Eis que semana passada eu a encontro no shopping. Ela me vê, faz aquela cara de quem acaba de ser pega por desviar dinheiro da Unicef (pra quê? Tá tudo bem, era só um roteiro meio ruim) e lança seu corpo escada rolante abaixo. Não me refiro a uma queda, com ossos quebrados. Ela é atriz de teatro e tem domínio sobre o corpo. Desaparece completamente. Eu dou risada e entro na farmácia para comprar minha milagrosa injeção monoclonal contra enxaqueca já sabendo que vou comprar a loja inteira (não aguento aquela quantidade indecente de aguinhas boricadas, creminhos mentirosos, vitaminas que não prestam para nada e pastilhas de antiácido redondinhas me olhando e pedindo colinho). A farmácia é o meu Carnaval. Esqueço da atriz, até porque tem mais uns 78 atores (e 98 diretores e 107 produtores) que amam meu trabalho e acham que "essa ideia é realmente boa, será que você tem agenda para começar semana que vem?", mas nunca mais retornam.

Só que a atriz, coitada, foi comer uma empanada antes de ir embora e acabou cruzando comigo outra vez. Tensíssima, jogando o cabelo no rosto, falando com ninguém pelo celular e tentando disfarçar seu charmoso imenso nariz atrás de uma garrafinha de suco de uva orgânico. Meu deus, pessoal das artes, que medo é esse de dizer não?

Aprendam com Marília Gabriela, Selton Mello e Astrid Fontenelle. Em momentos diferentes, já convidei os três para me dar entrevistas. Na mesma hora responderam: "Querida, agradeço muito, mas NÃO". Foi emocionante.
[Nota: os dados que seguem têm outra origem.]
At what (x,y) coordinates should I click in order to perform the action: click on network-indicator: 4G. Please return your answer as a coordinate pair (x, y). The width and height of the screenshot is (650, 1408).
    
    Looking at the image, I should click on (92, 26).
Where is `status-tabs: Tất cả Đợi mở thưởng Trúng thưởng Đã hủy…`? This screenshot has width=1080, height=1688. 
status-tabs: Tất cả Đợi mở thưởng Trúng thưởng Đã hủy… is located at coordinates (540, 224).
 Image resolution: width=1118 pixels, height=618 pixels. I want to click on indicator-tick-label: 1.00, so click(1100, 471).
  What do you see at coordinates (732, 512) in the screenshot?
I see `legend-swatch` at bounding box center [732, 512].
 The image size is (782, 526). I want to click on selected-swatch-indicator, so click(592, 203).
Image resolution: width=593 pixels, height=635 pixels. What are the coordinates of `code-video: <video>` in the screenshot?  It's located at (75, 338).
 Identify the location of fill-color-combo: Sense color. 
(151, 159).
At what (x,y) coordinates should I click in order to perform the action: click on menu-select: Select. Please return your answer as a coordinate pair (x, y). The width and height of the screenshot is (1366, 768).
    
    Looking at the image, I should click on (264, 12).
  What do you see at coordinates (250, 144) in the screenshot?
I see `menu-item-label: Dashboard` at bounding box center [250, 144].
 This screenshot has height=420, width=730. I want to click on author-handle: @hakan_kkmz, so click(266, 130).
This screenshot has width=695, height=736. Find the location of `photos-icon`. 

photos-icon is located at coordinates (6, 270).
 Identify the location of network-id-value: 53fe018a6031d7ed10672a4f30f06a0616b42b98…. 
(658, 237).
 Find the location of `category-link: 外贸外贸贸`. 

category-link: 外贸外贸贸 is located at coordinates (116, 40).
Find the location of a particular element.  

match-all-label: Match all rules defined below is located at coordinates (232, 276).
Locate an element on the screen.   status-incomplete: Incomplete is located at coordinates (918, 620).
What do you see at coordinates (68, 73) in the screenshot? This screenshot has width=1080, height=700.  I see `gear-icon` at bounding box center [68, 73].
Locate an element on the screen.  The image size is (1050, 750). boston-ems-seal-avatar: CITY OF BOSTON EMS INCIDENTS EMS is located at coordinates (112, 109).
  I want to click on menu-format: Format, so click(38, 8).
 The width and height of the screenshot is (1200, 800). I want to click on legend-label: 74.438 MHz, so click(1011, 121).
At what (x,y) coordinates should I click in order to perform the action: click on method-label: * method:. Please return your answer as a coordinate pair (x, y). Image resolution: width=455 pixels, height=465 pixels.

Você consegue imaginar uma dessas três figuras grandiosas se jogando escada rolante abaixo com medo de olhar outra pessoa nos olhos e dizer não? Não disseram "quem sabe mês que vem quando eu entregar esse projeto que está me tomando tempo demais e vamos tentando uma hora dá certo com certeza tá meu anjo". Responderam "NÃO". Que grandes pessoas são os artistas que podem, com clareza e assertividade, recusar convites sem jogar no seu colo o pavor que ostentam de não serem amados.

Selton Mello em cena de 'O Auto da Compadecida 2', de Guel Arraes e Flávia Lacerda
Selton Mello em cena de 'O Auto da Compadecida 2', de Guel Arraes e Flávia Lacerda - Laura Campanella/Divulgação

Meus amigos que hoje são roteiristas nos Estados Unidos me contam que estão maravilhados com a capacidade dos gringos de meter logo um "nem a pau" na conversa. Depois de décadas de enrolação no Brasil, se sentem valorizados: "Poxa, obrigado mesmo por não querer trabalhar comigo de jeito nenhum, que sorte ter te conhecido, cara". No Brasil, eu sigo tendo meu nome muito mais bajulado do que minha chave Pix. Muitos dizem que "seria um sonho trabalhar comigo, mas devo ser cara". Meu amigo, se você sonha barato, eu não tenho nada a ver com isso.

Outros vão além no papinho furado e me garantem: "Saia amanhã de onde você está porque este é um projeto que vai tomar todo o seu tempo e temos três financiadores europeus", mas só voltam a lembrar de mim quando precisam de divulgação para a série ou para o filme já lançados.

Tanta dificuldade para dizer não (e tanta enrolação e bajulação desmonetizadas) é porque não querem fechar portas, não querem parecer arrogantes ou têm medo de magoar os autores? Olha, magoado o escritor já nasceu, ou teria escolhido outra profissão. Apenas parem! Digam não e comam empanadas de shopping em paz! (E não me peçam mais divulgação de trabalhos que não escrevi, seus putos do inferno.)